7. III. 1940 г. Проснулся в 8 часов в таком же состоянии, что и ночью. Опять все время вырывался и кричал: „Идти! Вперед!“ Потом говорил много раз: „Ответил бы… ответил непременно! Я ответил бы!“ Часто кричал страшно громко: „Маська!“… Одно время у меня было впечатление, что он мучился тем, что я не понимаю его, когда он мучительно кричал: „Маська!“ и я сказала ему наугад (мне показалось, что он об этим думает): „Я даю честное слово, что перепишу роман, что я издам его, тебя будут печатать!“ А он слушал, довольно осмысленно и внимательно, а потом сказал: „Чтоб знали… чтоб знали…“
Незадолго как заснуть, закричал: „Маленький мой!“ и сказал внятно: „Ну, прощай. Дай руку“. Дала руку. Лежит почти все время с открытыми глазами, приглядывается. Сказал: „Кто меня возьмет… возьмут, возьмут… тяжело, тяжко… болят“. Заснул. Во сне улыбался. Зрение слабеет сильно. С сегодняшнего дня потерялся способ координации движений… трудно владел руками. Не спал всю ночь. Принимать лекарство внутрь отказывался. Лежит голый. Кричит. Часто садится на кровати» [74; 121–124].
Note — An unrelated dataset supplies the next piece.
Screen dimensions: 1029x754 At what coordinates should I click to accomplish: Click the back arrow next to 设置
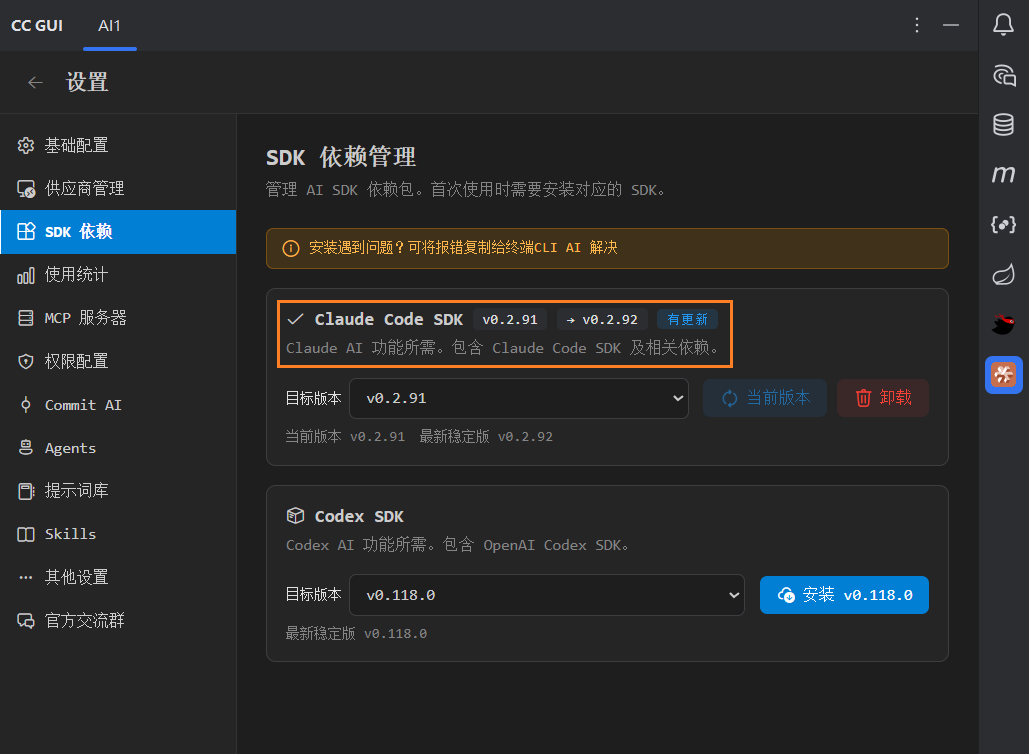point(35,82)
«Мака уж сутки как не говорит совсем, только вскрикивает порой, как они думают, от боли. Мочеиспускание почти прекратилось, и если в этой области показывается что-то, он вскрикивает, вероятно, это болезненно. Люсю он как бы узнает, других нет. За все время он произнес раз одну какую-то фразу, не очень осмысленную, потом, часов через 10, повторил ее, вероятно, в мозгу продолжается какая-то работа, мысль идет по какому-то руслу» [13; 539].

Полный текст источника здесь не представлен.